The mounds which flank this part of Via Appia Antica occasionally show the structure of the tombs which they hide; many of them were built in opus caementicium, a sort of concrete made up of flints and mortar; because the resulting walls were very solid, but not nice to see they were faced with square stones forming a diagonal pattern (opus reticulatum) (see a page on Roman construction techniques).
Decorated architectural elements
After crossing Via di Fioranello, which leads to the nearby Ciampino Airport, Via Appia Antica gets narrower and is unpaved. Fragments of monuments are scattered around rather than being arranged at the sides of the road.

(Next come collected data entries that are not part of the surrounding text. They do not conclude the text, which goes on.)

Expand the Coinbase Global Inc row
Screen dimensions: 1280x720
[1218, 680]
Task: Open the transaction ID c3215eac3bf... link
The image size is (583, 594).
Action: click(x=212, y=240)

A quarry which provided the flints used in the construction of many tombs has now become a training ground for Roman climbers.
Large circular tomb
The last section of Via Appia Antica is marked by the ruins of a tomb which has the size of a small hill.
Jogging and cycling
On Sundays many joggers and cyclists choose to run along the path from this large tomb to the end of Via Appia at Frattocchie.
(left) Section of the ancient paving of the road; (right) a tomb turned into a chapel
Last stretch of Via Appia Antica
Until a few years ago the very last stretch of Via Appia Antica was hardly inviting; one had to find his way through weeds and rubble and the ancient tombs were used as shelters by squatters. The images of this page were mainly taken in December 2009 and they show a much improved situation.

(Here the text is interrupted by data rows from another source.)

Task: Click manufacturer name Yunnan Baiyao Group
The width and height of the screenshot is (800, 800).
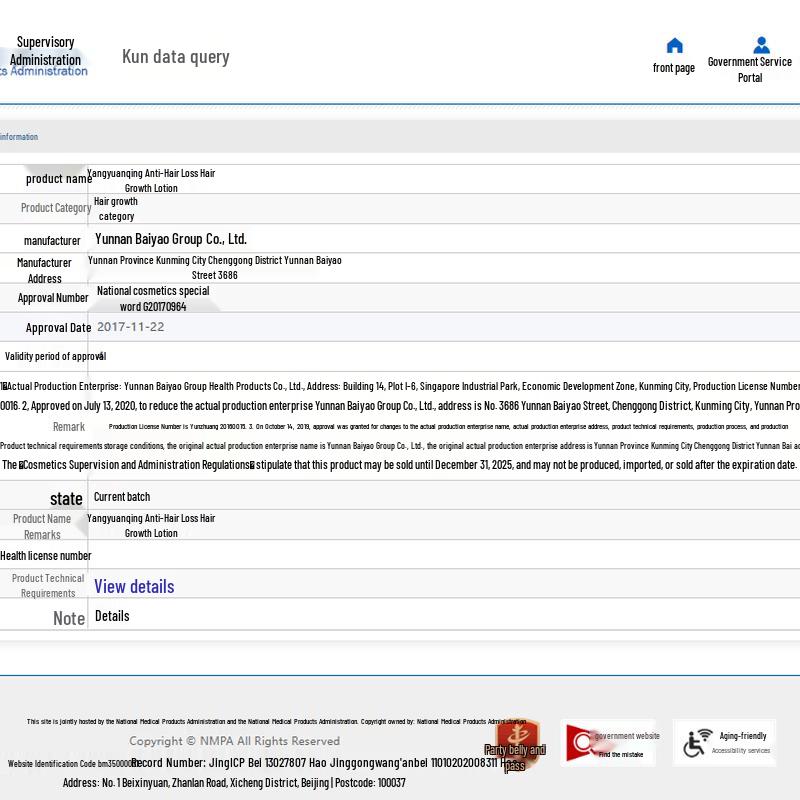Action: coord(171,239)
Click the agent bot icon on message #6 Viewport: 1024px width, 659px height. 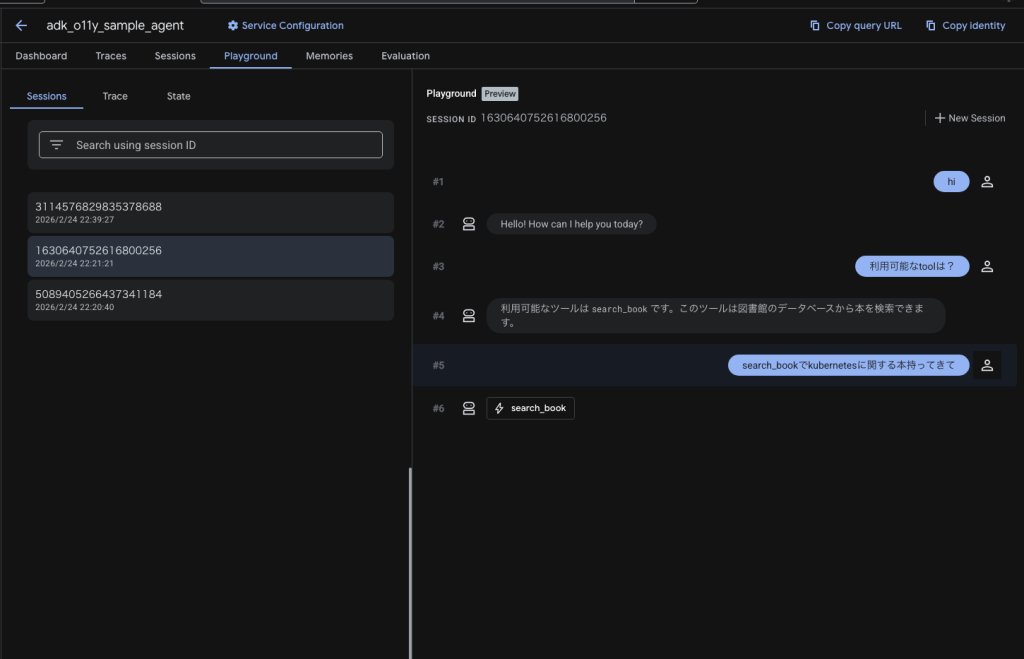[x=468, y=408]
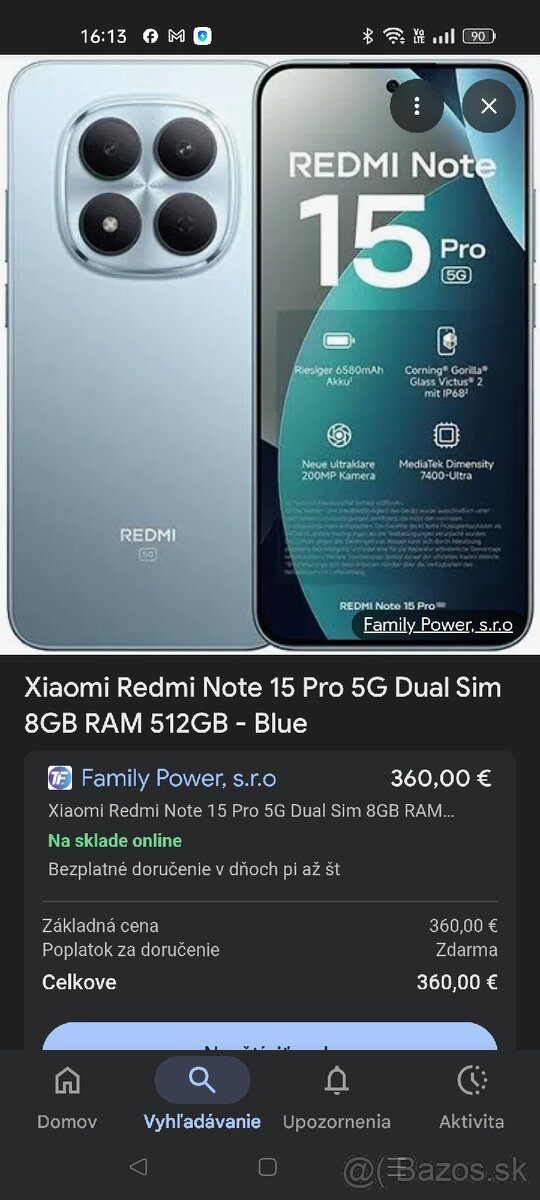Open the three-dot overflow menu

coord(417,106)
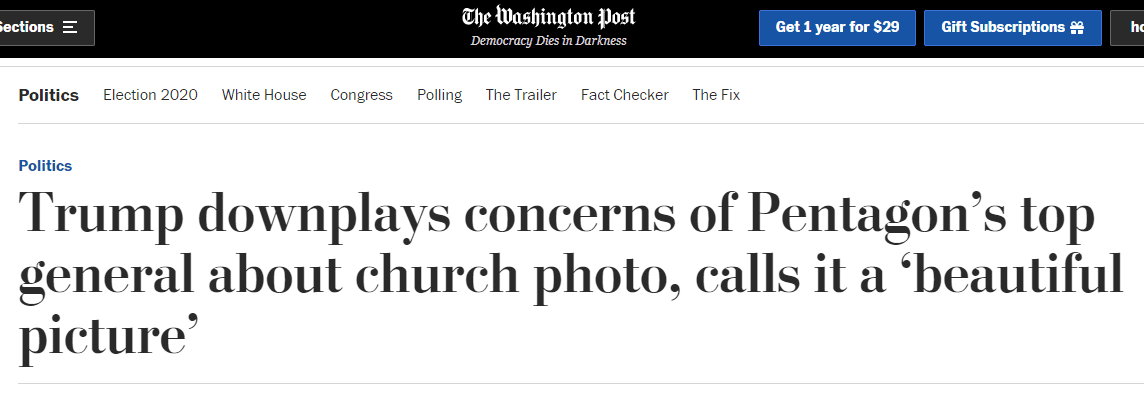The height and width of the screenshot is (403, 1144).
Task: Open The Fix nav item
Action: point(716,95)

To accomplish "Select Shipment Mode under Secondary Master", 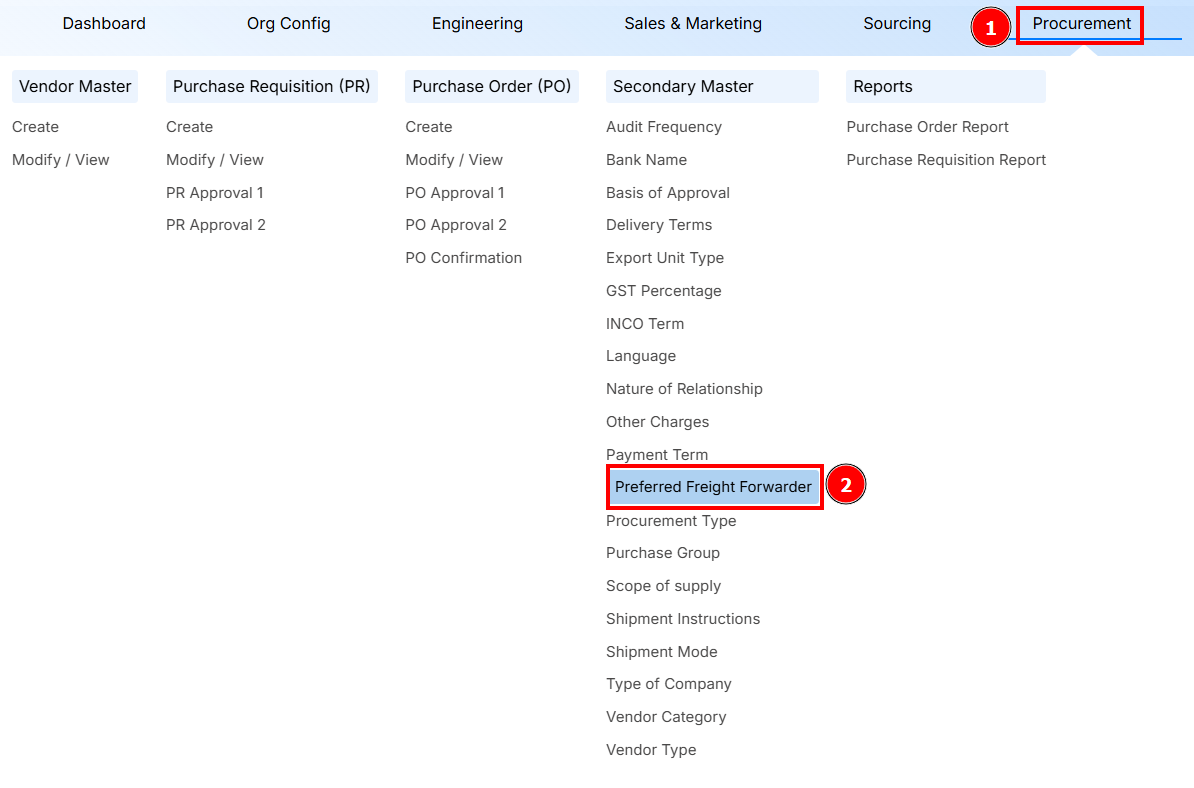I will [661, 651].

Via Appia was a straight line from Porta S. Sebastiano to Albano: in the picture above it is possible to notice Via Appia entering Albano a few miles from the location where the picture was taken.
The relatively well preserved structure of a circular tomb near the end of Via Appia Antica can be regarded as a summary of the construction techniques used by the ancient Romans.

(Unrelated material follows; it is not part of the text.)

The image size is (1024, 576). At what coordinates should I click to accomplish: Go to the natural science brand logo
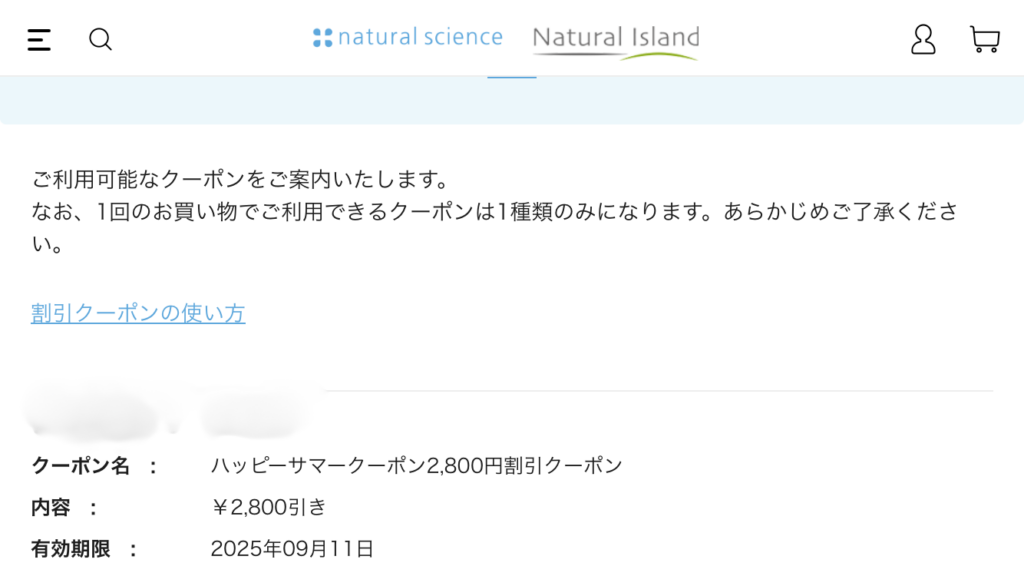tap(408, 37)
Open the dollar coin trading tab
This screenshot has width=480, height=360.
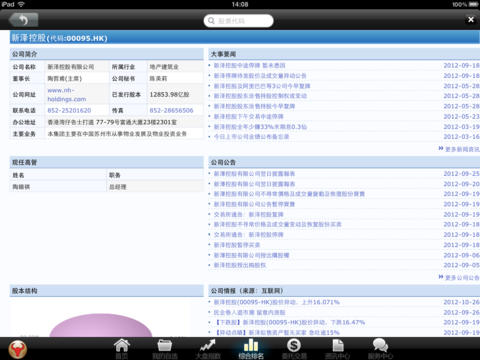coord(294,348)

View towards Rome at Torre Appia
In 1855 Father Angelo Secchi, Director of the Pontifical Observatory at Collegio Romano, built a tower on top of an ancient tomb to take exact measurements of the distance between this tower and Cecilia Metella as a basis for the topographic mapping of the region.
(left) Via Appia Antica at the junction with Via Appia Nuova; (right) modern map of Via Appia Antica:
the green area is protected by stringent restrictions on new constructions/alterations of existing buildings;
the asterisks show the section of Via Appia Antica between Torre in Selci and Frattocchie
At Frattocchie Via Appia Antica ends with some scenery.